These truths were known to all Initiates of ancient times as they are now being revived and proclaimed anew to a doubting world, they are all founded upon the same principle on which the Cosmos itself is founded, namely, Love. But while being rooted and grounded in the very nature of things, and identical with the Self in all creatures, they are—we must not forget—meant to be revealed to the few only, the majority of the race being as yet insufficiently prepared for them.
Love, the motive power of all that lives and breathes, must be the guiding star of every disciple who has entered and is making progress upon the Path. It is not only his safety valve at every step of the way, but serves also to fathom the depths of the water surrounding him during his voyage to the other shore. The storms and the winds threatening his tiny barque which he calls Individual Life may often be of such vehemence that constant reliance and steadily increasing faith in the Powers above are needed in order to insure the firmness of his anchorage whenever he tries to find a haven of refuge. The rage of the waves environs the disciple continually, the subtlety of their onslaught is beyond the description of words, it varies with each case and is adapted to everyone's Karmic needs. It is only faith and hope and love which can save the disciple from destruction. His enemies are many and mighty, their number and their power keep increasing as he nears the goal, and his only chance of escape from their jaws is to hide himself in the bosom whither naught that is evil can follow him, the bosom of the Eternal Father and Mother—God.
But love, the well-known panacea for all ills of mind and spirit, has been too often looked upon as a sort of goody goodiness which means half weakness and half fear, and it is this which has robbed it of all the precious fruit it otherwise would have produced for those who worshiped at its shrine.
It is the purpose of these pages to show that love is not a concession of the weaker to the stronger, or a baseless surrender of privilege by the stronger for the unmerited benefit of the weaker, but rather the outcome of the spirit's own unfoldment within man and a proof of the awakening of the slumbering "Lord of lords" within his breast. It is the merit of this exposition to which we humbly call the attention of the intelligent reader, that the subject of all subjects, viz., Love, is treated at the same time in a rational and methodical, logical and scientific manner.
To the doubting world this may still be fancy and childish talk, but we can wait patiently until the doubters grow in knowledge and the gainsayers increase in insight. In the measure that wisdom is being justified of its children, in the course of time these truths will become common knowledge and be no more doubted or wondered at than is at present the beneficial influence of fresh air and its efficiency in the healing of bodily ills.
The Alchemists, who will forever remain our philosophers, friends and guides in these matters, knew long ago that the whole universe is one homogeneous whole and that we, being members of one another, serve our ends best by living for others.
Sacrifice, therefore, is the highest form of life and self-renunciation the highest form of self-realization. The proofs adduced in favor of this conclusion are so numerous and so substantial as to amount to nothing less than a mathematical demonstration.
SILENCE
The worthiest method of praising God is—to be silent. (The Qabalah.)
Wisdom ripens into silence
When she grows more truly wise
And she wears a mellow-sadness
In her heart and eyes.
Wisdom ripens into silence
And the lesson she does teach
Is that life is more than language
And that thought is more than speech.
Footnotes
31:* The following teaching is taken down verbatim from Mr. Gewurz's dictation while in a semi-entranced condition.

Data segment

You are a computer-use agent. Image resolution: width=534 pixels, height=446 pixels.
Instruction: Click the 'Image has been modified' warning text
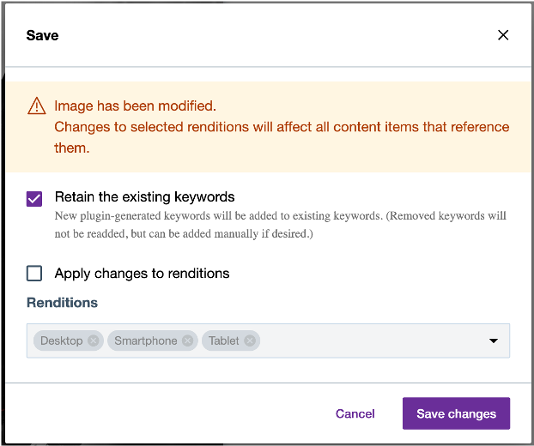[x=135, y=106]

Instructions for the task
Reproduce word for word the portion of the passage on love starting at "To the doubting" and ending at "of bodily ills.".

Exercise answer
To the doubting world this may still be fancy and childish talk, but we can wait patiently until the doubters grow in knowledge and the gainsayers increase in insight. In the measure that wisdom is being justified of its children, in the course of time these truths will become common knowledge and be no more doubted or wondered at than is at present the beneficial influence of fresh air and its efficiency in the healing of bodily ills.